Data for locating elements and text
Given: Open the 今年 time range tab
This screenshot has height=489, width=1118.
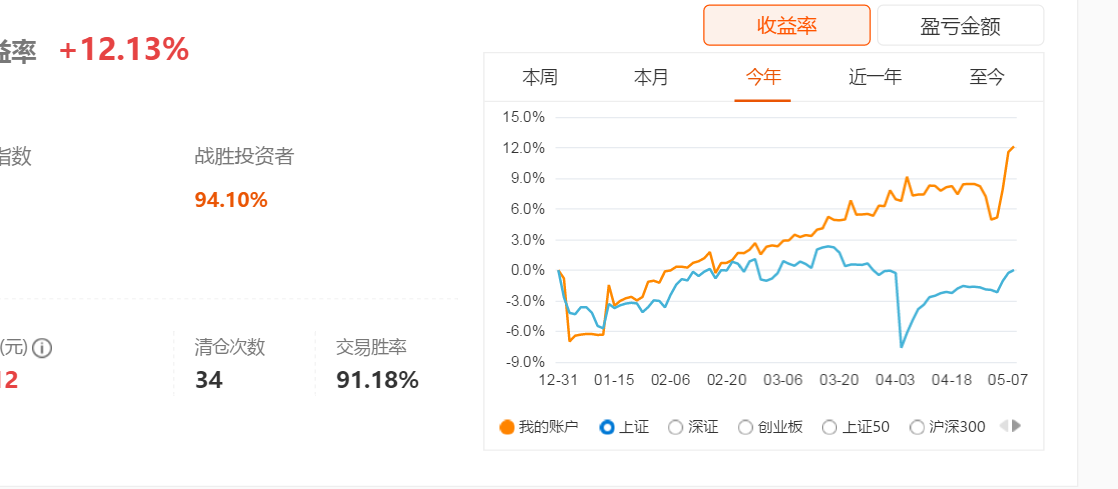Looking at the screenshot, I should tap(763, 77).
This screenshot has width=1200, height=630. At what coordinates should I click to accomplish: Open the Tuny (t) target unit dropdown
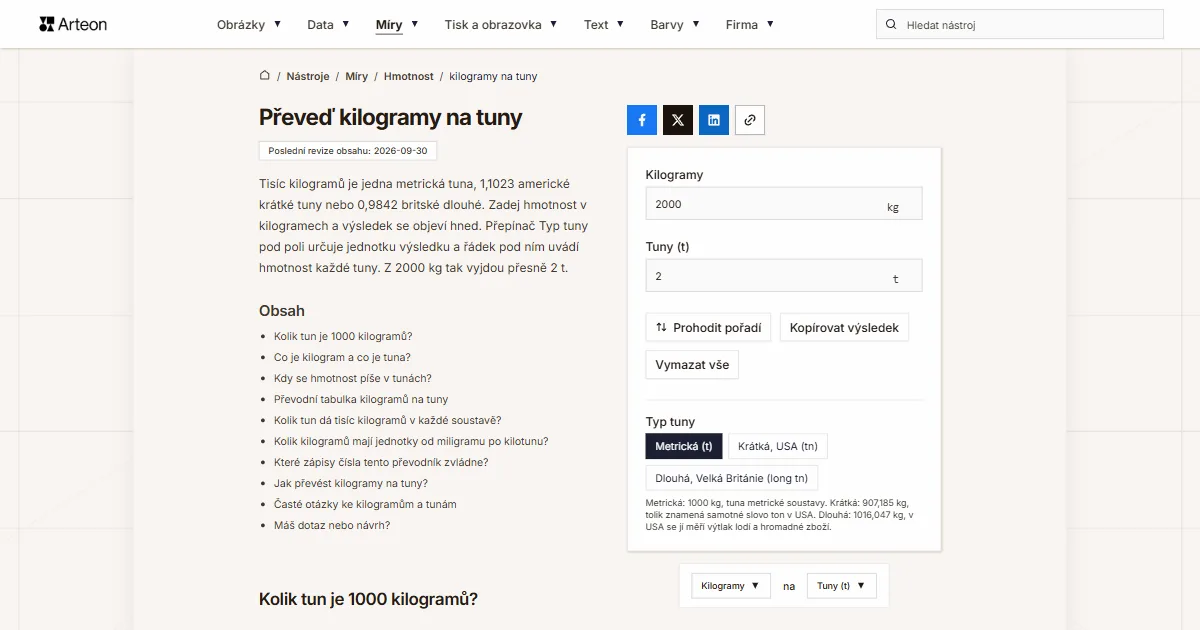point(842,586)
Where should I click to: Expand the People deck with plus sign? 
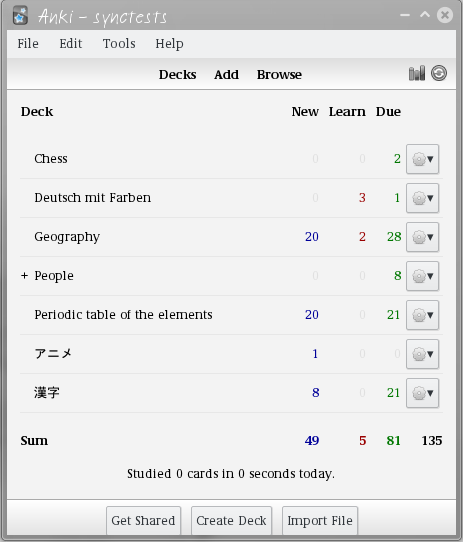tap(24, 275)
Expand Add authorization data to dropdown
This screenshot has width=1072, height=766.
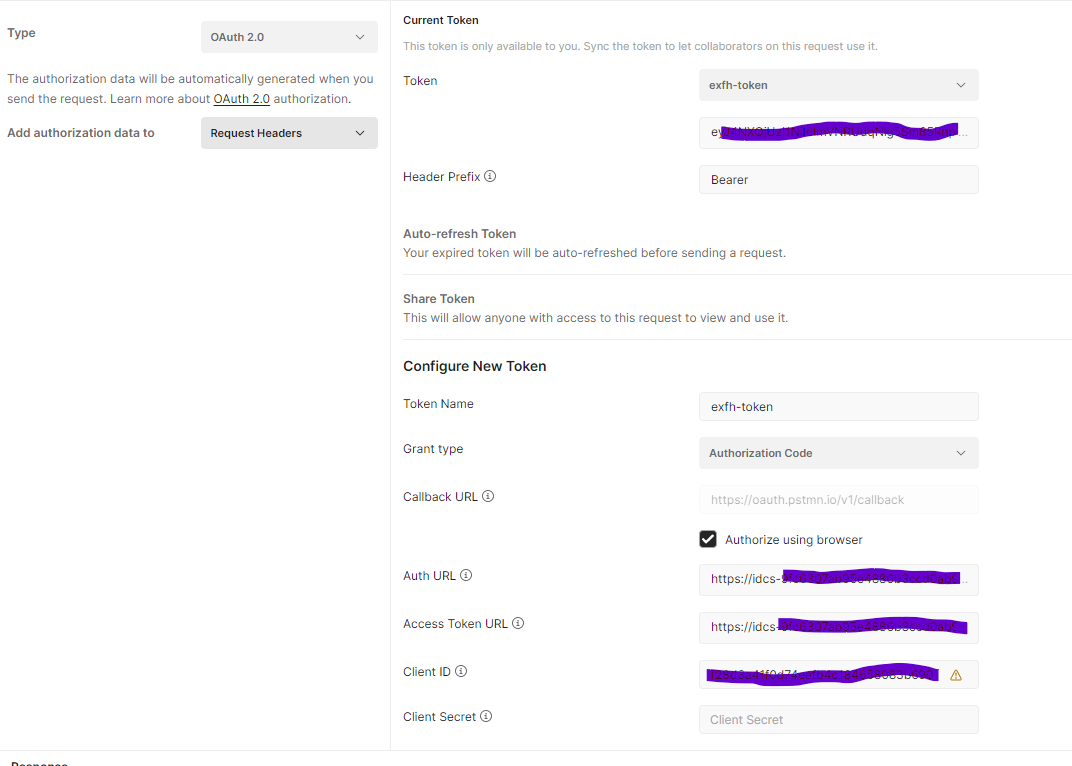[289, 133]
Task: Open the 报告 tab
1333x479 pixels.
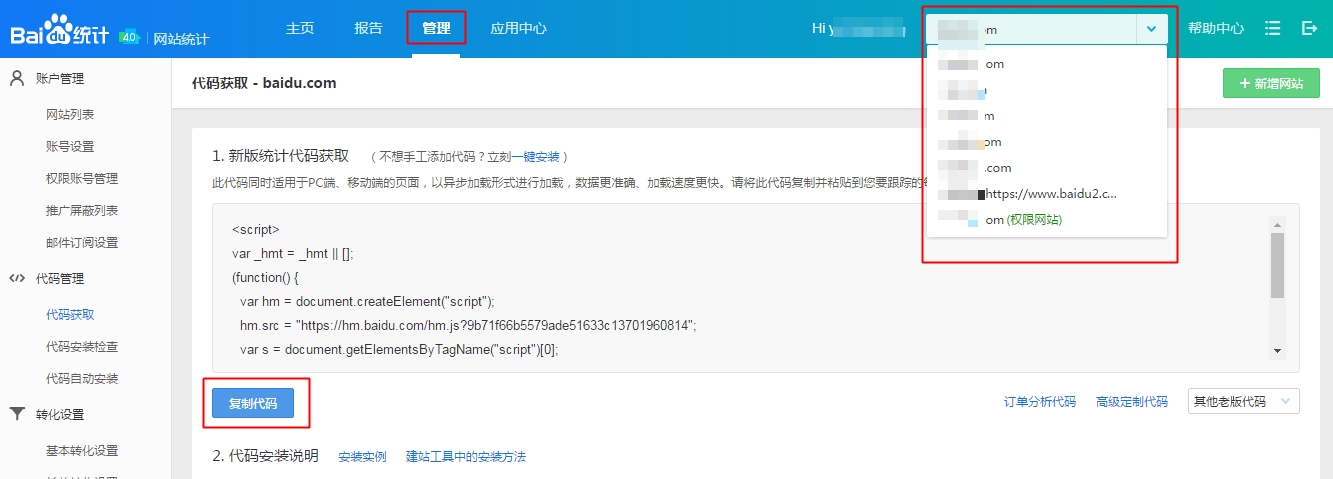Action: pos(368,28)
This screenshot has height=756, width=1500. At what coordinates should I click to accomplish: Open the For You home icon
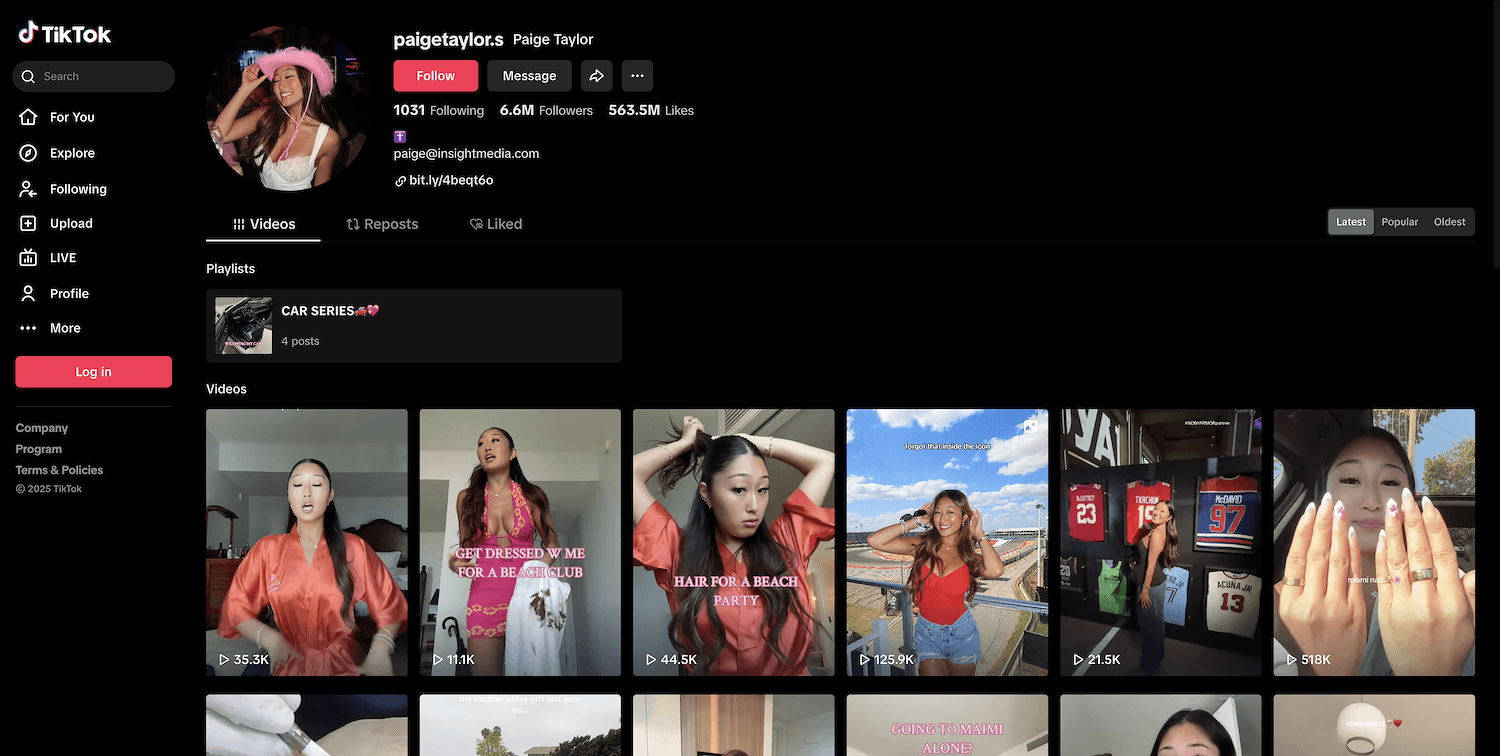pyautogui.click(x=29, y=117)
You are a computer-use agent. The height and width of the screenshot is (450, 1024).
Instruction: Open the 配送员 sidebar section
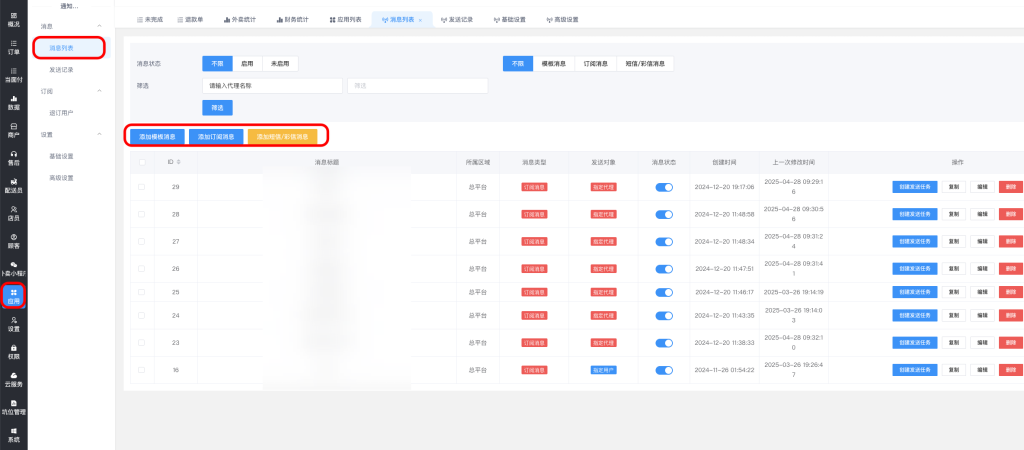13,185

**Your instructions:** Could you output every line of the data above as a JSON list of strings, one string per line, with blank lines and the pictures left out?

**Result of this exercise:**
[
  "Given: Open the 今年 time range tab",
  "This screenshot has height=489, width=1118.",
  "Looking at the screenshot, I should tap(763, 77).",
  "This screenshot has width=1200, height=630. At what coordinates should I click to accomplish: Open the Tuny (t) target unit dropdown",
  "point(842,586)",
  "Where should I click to: Expand the People deck with plus sign? ",
  "tap(24, 275)",
  "Expand Add authorization data to dropdown",
  "This screenshot has width=1072, height=766.",
  "[289, 133]",
  "Task: Open the 报告 tab",
  "1333x479 pixels.",
  "Action: pos(368,28)",
  "This screenshot has height=756, width=1500. At what coordinates should I click to accomplish: Open the For You home icon",
  "pyautogui.click(x=29, y=117)",
  "You are a computer-use agent. The height and width of the screenshot is (450, 1024).",
  "Instruction: Open the 配送员 sidebar section",
  "13,185"
]